I've been reading a book by Brendan brazier! who is a vegan athlete and big on nutrition. He talks about cravings, which can play a major part in vegan nutrition if you don't balance your food well. I thought I'd share his perspective on curbing cravings, which would apply to anyone's diet, meat eaters or veggies alike. Most of us probably know all this, but it's good to have it spelled out in front of us as food for thought, excuse the pun.

When I mean stimulation, I mean that in a very broad sense, such as stimulation from foods or drinks, such as caffeine and energy drinks, but also that of stimulating activities, such as listening to music, watching a football game or going for a walk and taking in the sights. Anything that causes an adrenaline rush is stimulation.

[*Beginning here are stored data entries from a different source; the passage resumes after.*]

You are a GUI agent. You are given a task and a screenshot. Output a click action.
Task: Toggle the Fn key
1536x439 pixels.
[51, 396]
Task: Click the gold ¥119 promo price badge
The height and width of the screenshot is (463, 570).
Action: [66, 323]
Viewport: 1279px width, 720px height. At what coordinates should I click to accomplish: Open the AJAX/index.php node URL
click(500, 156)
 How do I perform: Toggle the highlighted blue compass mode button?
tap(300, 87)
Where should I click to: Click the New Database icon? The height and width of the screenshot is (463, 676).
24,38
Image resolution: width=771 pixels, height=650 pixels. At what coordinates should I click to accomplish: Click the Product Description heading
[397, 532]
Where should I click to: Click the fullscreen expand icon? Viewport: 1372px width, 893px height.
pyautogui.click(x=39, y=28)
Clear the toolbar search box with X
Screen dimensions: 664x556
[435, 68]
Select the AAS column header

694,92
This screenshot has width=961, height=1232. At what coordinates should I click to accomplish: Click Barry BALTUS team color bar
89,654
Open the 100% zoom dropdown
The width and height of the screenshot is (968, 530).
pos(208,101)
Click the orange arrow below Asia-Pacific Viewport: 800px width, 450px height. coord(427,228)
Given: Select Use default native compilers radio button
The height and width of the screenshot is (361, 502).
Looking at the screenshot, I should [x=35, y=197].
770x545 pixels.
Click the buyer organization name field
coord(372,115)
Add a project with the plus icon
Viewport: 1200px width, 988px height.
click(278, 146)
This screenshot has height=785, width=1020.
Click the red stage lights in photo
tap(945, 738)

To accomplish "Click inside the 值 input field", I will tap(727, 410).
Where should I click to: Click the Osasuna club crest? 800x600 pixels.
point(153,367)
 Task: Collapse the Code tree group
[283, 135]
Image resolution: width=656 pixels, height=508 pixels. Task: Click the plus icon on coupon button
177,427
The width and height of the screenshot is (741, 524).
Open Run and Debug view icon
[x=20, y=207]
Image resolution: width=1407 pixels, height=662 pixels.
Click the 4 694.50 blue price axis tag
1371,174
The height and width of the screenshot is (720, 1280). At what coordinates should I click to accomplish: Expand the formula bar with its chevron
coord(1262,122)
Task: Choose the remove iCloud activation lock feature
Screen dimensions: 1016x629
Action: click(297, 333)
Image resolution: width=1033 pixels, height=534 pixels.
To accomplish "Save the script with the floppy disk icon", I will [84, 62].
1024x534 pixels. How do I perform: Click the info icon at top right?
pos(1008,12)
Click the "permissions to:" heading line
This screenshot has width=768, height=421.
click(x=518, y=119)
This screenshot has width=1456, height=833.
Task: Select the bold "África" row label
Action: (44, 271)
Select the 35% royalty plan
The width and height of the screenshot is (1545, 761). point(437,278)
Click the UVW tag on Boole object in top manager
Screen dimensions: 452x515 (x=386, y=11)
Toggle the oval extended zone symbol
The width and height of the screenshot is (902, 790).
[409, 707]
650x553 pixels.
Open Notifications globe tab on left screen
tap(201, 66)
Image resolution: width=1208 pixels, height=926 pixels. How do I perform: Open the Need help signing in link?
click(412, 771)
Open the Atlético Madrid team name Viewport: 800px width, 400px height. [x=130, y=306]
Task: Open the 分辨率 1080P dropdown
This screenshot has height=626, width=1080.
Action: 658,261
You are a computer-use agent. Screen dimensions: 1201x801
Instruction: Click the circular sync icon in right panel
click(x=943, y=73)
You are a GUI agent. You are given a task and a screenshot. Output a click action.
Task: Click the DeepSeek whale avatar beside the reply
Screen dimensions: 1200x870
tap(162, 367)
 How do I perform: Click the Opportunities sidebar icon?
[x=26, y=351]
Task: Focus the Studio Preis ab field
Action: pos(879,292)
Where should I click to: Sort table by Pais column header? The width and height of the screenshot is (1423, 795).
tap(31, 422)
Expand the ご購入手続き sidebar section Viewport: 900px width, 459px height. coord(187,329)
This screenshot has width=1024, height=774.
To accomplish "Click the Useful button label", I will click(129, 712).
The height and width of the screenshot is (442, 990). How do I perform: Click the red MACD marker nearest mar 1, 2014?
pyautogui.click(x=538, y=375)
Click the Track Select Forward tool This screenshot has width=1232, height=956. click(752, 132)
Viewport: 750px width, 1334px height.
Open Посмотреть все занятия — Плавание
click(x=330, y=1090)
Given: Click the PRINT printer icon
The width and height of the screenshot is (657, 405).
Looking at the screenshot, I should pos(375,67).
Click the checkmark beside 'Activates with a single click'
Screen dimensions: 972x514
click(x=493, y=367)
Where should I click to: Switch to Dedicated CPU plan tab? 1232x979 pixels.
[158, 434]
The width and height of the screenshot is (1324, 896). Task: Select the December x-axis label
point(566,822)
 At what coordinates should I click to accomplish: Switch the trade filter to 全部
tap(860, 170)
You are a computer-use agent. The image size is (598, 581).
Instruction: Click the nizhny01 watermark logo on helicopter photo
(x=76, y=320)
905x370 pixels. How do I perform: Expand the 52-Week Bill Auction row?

This leads to a "high" where it feels like you have more energy, or have received more energy from sugar in drinks or foods. These highs are short lived and short acting and once they wear off can lead to a "low" where blood sugars plummet, adrenaline levels fall and we feel like a pick me up to get us back to another high or period of good energy.

Unfortunately, such lows make us crave those short acting solutions again, such as coffee, chocolate, sweets, ice creams, anything that will give us a quick fix to our fatigued and tired bodies. We rarely think of making nutritional meals with long acting carbs at this point and so we get trapped in the quick fix/fatigue/quick fix cycle.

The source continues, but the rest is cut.